[EXERCISE REQUIREMENTS]
1) Extract the portion of the excerpt between "Most sad to" and "your hobo diction.", inclusive.
2) In the records below, swap "calendar" for "date" and reproduce them with nothing else altered. Omit the pictures.

[EXCERPT]
———

Most sad to me are what's happening to Portfolio and Men's Vogue, detailed in the links behind "The" and "Observer." I always liked Portfolio's quirky, off-center covers—they made you stop and take notice, unlike most business magazines' covers—and I'm a subscriber to Men's Vogue.

Long story short? It's bad out there for those in the publishing industry, and getting worse. If you have a job, be thankful. If you don't, learn to pick rutabagas and perfect your hobo diction.

Saturday, October 25, 2008

Hobos 'n' Obama

Writer John Hodgman (you may recognize him from The Daily Show or, if you turn in early, the I'm-a-Mac, I'm-a-PC knife fight commercials) has a new book coming out soon called More Information Than You Require, a sequel to his bizarrely hilarious The Areas of My Expertise, a fake almanac that contains a list of 700 Hobo names. The best, and my chosen hobo moniker: Cholly the Yegg. ("Yegg" is wonderfully defined as "an inept safecracker.") Other great ones: Douglas, the Future of Hoboing; Ol' Barb Stab-You-Quick. Click here for the full list of hobo names.

Hodgman is one smart cookie. In this long interview with The Onion A.V. Club, it is mentioned that he has been supporting Barack Obama with much vim and vigor, on his blog and his Twitter account and what-not. He's asked, "What has made this election so compelling to you?"

Hodgman answers:
The thing that I find so compelling is that right now Obama's whole campaign strategy is simply [to] speak to people as though they were adults and trust that the truth of the world situation will be evident to them. For him to be attacked as a friend of a terrorist, for "palling" around with terrorists and to simply go back and say, "No, I'm not"? That was such a refreshing political moment. It's like he's saying, "Oh, you know that's not true. You know what's happening here." So much of the past eight years in politics, whether you're a Democrat or a Republican, you have to acknowledge is based on what the Bush people to themselves have described outside the reality-based community. That the words they were speaking had no basis in reality and they felt no compulsion to exist in a real world. They were creating a world of their own imagining. They were writing their own book of fake trivia and that's a fine way to make a living, but I don't know that it's a very productive way to run a country. And I think we are seeing the results of that right now. So from a very selfish point of view, I'm enchanted by the idea that a politician can come along and speak simply and clearly and truthfully to an electorate as though they are grown-ups and to feel the electorate respond to that. I've found that to be astonishing and especially now that we are in the end game and you see basically the McCain campaign has nothing left but conspiracy theories to throw at Obama. It really has become a fight between fantasy and reality, and although I don't make my living off of it, I endorse reality.

———

[LISTED ENTRIES]
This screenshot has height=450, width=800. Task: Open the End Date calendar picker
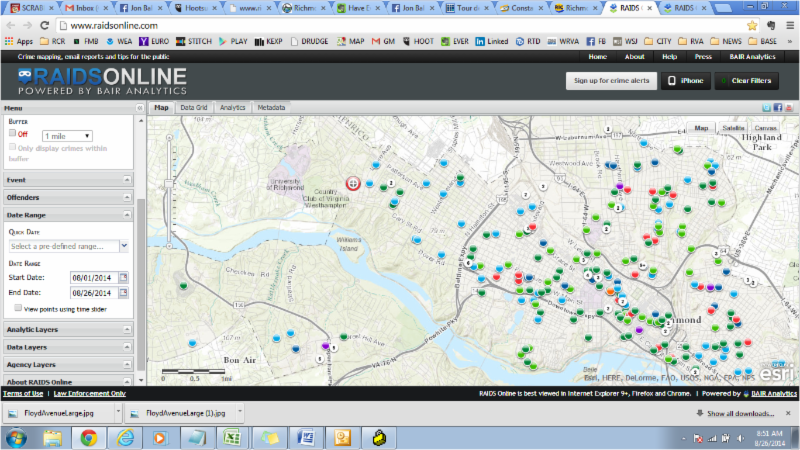123,293
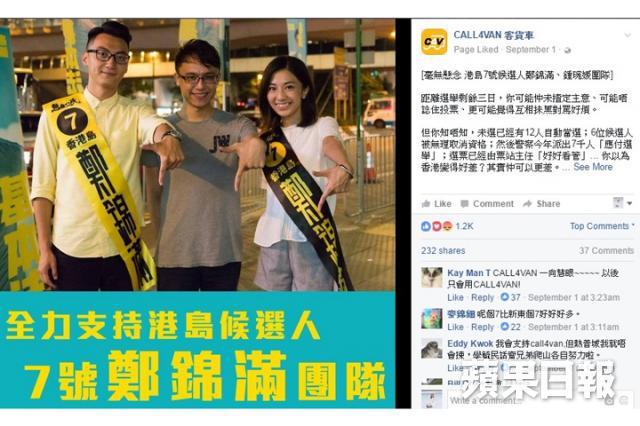Click the public globe privacy icon
This screenshot has width=640, height=426.
tap(567, 50)
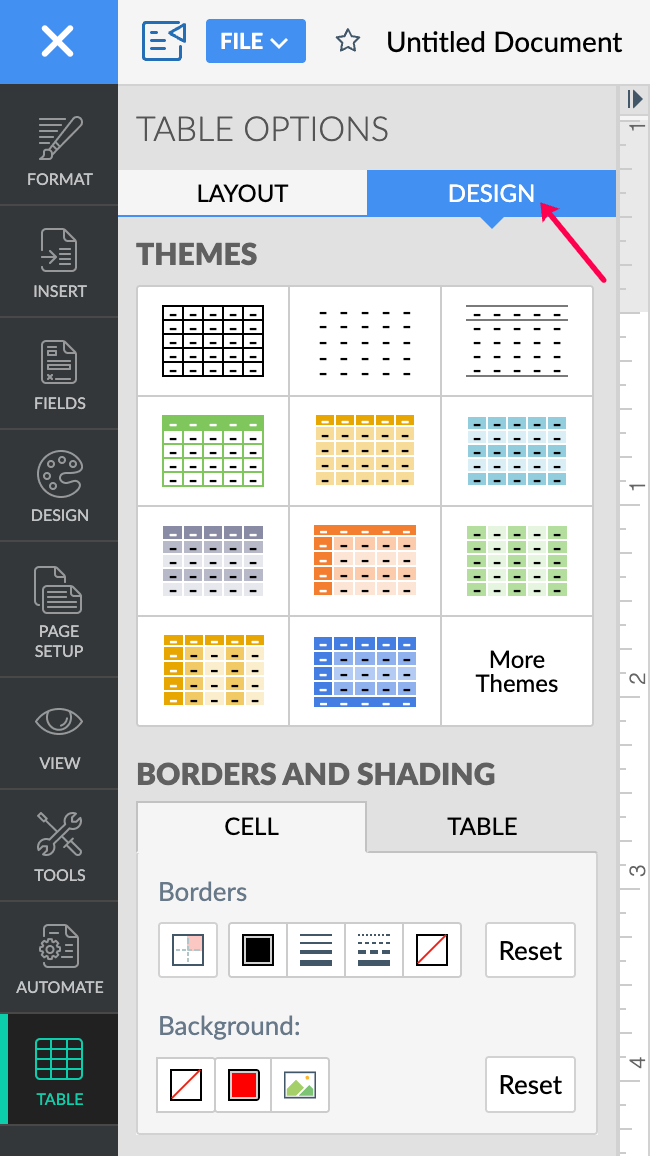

———

[FULL SOLUTIONS]
1)
Most sad to me are what's happening to Portfolio and Men's Vogue, detailed in the links behind "The" and "Observer." I always liked Portfolio's quirky, off-center covers—they made you stop and take notice, unlike most business magazines' covers—and I'm a subscriber to Men's Vogue.

Long story short? It's bad out there for those in the publishing industry, and getting worse. If you have a job, be thankful. If you don't, learn to pick rutabagas and perfect your hobo diction.

2)
This screenshot has height=450, width=800. Task: Open the End Date date picker
123,293
Click the public globe privacy icon
This screenshot has width=640, height=426.
tap(567, 50)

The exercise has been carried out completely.